Objective Many published meta-analyses are underpowered. We explored the role of trial sequential analysis (TSA) in assessing the reliability of conclusions in underpowered meta-analyses.

Methods We screened The Cochrane Database of Systematic Reviews and selected 100 meta-analyses with a binary outcome, a negative result and sufficient power. We defined a negative result as one where the 95% CI for the effect included 1.00, a positive result as one where the 95% CI did not include 1.00, and sufficient power as the required information size for 80% power, 5% type 1 error, relative risk reduction of 10% or number needed to treat of 100, and control event proportion and heterogeneity taken from the included studies.

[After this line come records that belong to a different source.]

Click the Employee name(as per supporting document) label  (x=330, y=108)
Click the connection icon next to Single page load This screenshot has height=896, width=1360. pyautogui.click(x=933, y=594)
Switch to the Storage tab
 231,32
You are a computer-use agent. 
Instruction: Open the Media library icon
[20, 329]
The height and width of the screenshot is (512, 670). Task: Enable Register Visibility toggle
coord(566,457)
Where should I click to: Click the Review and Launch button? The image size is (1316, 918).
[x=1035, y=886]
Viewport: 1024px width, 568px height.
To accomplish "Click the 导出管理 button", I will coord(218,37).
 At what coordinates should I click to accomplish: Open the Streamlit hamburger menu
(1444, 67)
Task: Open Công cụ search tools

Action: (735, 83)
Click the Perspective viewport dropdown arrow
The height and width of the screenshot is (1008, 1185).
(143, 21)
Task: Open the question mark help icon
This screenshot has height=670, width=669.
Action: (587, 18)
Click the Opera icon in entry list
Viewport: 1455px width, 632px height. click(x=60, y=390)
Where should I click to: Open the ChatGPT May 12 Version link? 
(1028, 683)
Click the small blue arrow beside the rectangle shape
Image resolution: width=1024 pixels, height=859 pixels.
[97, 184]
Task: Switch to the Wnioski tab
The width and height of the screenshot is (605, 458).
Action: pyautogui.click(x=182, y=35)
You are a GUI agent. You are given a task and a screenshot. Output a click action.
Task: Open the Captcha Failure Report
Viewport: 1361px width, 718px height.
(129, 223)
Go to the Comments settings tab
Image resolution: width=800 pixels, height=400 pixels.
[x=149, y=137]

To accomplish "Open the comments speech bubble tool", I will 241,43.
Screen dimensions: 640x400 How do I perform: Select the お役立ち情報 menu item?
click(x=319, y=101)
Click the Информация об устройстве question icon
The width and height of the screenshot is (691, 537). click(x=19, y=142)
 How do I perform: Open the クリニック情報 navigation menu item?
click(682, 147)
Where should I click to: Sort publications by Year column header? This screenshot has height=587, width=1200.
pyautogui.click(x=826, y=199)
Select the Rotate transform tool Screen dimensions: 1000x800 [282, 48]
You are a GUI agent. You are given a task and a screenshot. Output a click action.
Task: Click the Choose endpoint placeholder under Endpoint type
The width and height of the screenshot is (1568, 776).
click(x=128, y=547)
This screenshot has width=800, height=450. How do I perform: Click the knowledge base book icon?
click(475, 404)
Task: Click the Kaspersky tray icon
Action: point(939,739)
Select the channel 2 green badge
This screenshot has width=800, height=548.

We re-conducted the meta-analyses, using conventional cumulative techniques, to measure how many false positives would have occurred if these meta-analyses had been updated after each new trial. For each false positive, we performed TSA, using three different approaches.

Results We screened 4736 systematic reviews to find 100 meta-analyses that fulfilled our inclusion criteria. Using conventional cumulative meta-analysis, false positives were present in seven of the meta-analyses (7%, 95% CI 3% to 14%), occurring more than once in three. The total number of false positives was 14 and TSA prevented 13 of these (93%, 95% CI 68% to 98%). In a post hoc analysis, we found that Cochrane meta-analyses that are negative are 1.67 times more likely to be updated (95% CI 0.92 to 2.68) than those that are positive.

Conclusions We found false positives in 7% (95% CI 3% to 14%) of the included meta-analyses. Owing to limitations of external validity and to the decreased likelihood of updating positive meta-analyses, the true proportion of false positives in meta-analysis is probably higher. TSA prevented 93% of the false positives (95% CI 68% to 98%).